→ **Exercise**: Show each line from the records below in which the word "chest" occurs.

Data records:
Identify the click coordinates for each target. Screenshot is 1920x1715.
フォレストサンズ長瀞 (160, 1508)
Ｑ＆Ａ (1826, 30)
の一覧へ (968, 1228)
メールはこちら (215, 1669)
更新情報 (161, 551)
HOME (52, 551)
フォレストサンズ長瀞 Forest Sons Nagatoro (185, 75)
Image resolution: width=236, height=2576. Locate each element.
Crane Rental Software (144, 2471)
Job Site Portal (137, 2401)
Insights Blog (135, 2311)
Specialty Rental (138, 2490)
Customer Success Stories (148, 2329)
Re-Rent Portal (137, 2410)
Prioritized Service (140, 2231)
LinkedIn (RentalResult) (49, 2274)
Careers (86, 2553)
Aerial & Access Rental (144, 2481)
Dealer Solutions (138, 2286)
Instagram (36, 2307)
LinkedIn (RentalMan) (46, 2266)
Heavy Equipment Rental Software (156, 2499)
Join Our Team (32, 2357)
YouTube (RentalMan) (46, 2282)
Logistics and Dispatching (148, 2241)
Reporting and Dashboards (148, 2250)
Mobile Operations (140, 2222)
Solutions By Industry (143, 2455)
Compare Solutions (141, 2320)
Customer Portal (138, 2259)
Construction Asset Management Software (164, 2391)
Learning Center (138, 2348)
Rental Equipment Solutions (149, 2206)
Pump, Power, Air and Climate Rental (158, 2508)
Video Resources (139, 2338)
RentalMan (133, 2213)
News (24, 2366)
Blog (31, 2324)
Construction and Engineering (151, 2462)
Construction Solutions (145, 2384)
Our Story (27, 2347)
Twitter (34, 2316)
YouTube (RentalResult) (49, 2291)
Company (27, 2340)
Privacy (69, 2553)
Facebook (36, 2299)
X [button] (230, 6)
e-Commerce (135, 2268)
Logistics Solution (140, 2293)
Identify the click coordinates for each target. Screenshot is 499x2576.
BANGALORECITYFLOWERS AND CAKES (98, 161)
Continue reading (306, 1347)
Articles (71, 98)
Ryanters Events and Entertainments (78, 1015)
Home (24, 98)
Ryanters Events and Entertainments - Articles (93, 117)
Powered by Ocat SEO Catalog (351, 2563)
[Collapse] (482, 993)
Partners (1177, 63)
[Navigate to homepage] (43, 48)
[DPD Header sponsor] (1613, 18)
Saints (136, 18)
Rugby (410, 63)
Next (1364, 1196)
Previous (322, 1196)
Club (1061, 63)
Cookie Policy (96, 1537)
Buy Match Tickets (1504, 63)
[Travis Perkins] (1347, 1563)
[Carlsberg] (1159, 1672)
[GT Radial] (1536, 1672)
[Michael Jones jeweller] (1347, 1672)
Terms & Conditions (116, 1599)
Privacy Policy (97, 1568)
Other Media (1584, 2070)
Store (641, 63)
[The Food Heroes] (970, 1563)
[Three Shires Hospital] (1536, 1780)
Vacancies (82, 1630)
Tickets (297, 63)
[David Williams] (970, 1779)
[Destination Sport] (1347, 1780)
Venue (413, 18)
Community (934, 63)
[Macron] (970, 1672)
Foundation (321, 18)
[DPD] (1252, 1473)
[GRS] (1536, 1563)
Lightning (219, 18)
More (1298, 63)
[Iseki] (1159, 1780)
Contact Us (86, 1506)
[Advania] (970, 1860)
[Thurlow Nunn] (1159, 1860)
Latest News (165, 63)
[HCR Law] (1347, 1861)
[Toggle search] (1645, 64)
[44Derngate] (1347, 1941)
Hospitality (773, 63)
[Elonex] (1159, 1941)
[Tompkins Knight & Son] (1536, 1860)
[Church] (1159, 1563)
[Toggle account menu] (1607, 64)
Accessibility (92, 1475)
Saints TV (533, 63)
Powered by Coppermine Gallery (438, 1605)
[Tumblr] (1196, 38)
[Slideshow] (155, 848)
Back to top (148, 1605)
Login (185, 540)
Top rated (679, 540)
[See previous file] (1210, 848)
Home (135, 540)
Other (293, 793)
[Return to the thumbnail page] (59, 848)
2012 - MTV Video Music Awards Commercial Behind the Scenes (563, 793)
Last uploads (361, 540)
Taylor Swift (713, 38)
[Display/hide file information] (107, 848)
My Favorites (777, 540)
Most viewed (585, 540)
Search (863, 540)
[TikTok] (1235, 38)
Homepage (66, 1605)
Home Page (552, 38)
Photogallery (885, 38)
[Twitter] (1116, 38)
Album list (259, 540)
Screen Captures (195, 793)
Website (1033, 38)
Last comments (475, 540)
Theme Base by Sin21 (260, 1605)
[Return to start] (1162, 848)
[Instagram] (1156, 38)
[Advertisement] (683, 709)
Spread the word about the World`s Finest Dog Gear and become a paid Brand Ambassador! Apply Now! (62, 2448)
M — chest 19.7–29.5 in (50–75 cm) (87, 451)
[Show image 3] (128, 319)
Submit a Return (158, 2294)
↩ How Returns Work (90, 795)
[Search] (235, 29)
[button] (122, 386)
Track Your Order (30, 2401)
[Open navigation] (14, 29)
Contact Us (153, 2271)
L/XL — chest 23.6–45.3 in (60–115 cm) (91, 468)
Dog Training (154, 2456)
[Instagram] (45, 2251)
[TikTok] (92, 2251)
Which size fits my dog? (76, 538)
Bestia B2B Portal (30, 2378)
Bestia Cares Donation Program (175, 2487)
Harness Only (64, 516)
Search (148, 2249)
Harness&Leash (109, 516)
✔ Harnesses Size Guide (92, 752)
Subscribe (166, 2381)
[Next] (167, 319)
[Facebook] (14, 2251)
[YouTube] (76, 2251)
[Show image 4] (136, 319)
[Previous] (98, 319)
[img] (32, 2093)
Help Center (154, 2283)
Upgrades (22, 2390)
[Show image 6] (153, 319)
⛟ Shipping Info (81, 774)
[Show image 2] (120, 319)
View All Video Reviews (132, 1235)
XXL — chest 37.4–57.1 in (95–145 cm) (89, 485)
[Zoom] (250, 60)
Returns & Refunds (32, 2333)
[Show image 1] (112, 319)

→ **Answer area**:
M — chest 19.7–29.5 in (50–75 cm) (87, 451)
L/XL — chest 23.6–45.3 in (60–115 cm) (91, 468)
XXL — chest 37.4–57.1 in (95–145 cm) (89, 485)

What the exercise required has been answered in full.